- Buried Mountain Location within California

Highest point
- Elevation: 1,472 ft (449 m)
- Prominence: 152 ft (46 m)
- Coordinates: 33°38′58″N 115°51′25″W﻿ / ﻿33.649422°N 115.856946°W

Geography
- Location: Riverside County, California, U.S.
- Parent range: Orocopia Mountains
- Topo map: USGS Cottonwood Spring

Climbing
- Easiest route: Scramble

= Buried Mountain =

Mountain in California, United States

Buried Mountain is a mountain in the Orocopia Mountains, visible from Interstate 10. The mountain, which is visually isolated, gains its name due to its appearance of being "buried" into the ground, as it is 500 feet shorter than the rest of the Orocopia Mountains lying in the background.

==Geography==
The mountain sits between Interstate 10 and Box Canyon Road, the old alignment of California State Route 195. The land is owned by the Bureau of Land Management, and the surrounding wash is occasionally used as a campsite and staging area for utility companies and youth groups. Immediately to the north of the mountain is the Buried Mountain Wash, which can be accessed through a dirt road, originally routed in the 1930s for utility purposes. To the south is the Box Canyon Wash, through which Box Canyon Road traverses. Box Canyon Wash travels through the eponymous Box Canyon of the nearby Mecca Hills, a popular area for geology instruction.

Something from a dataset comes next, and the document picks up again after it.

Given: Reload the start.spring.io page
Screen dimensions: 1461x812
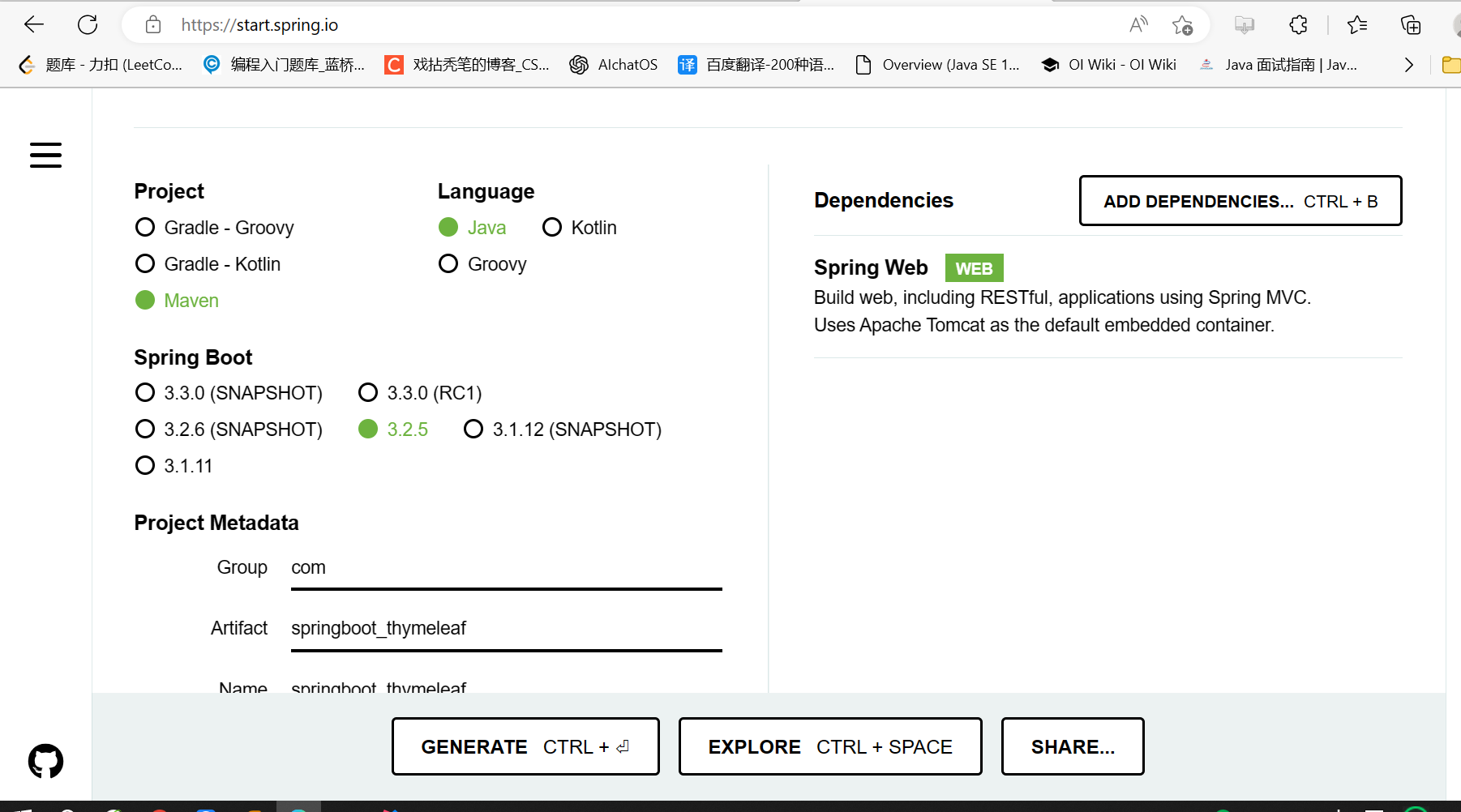Looking at the screenshot, I should point(88,24).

A series of wells were present at Buried Mountain, which supplied water for the Metropolitan Water District of Southern California. A transmission line runs to the south of the mountain.

==Geology==
The summit consists primarily of aplitic Mesozoic granite, younger than the Orocopia schist that it overlies. The base of the mountain is cut by a large fault, creating a significant non-conformity between the steep slopes of the mountain and lower shallow reaches, which are conglomerates and breccias of the Eocene Maniobra Formation.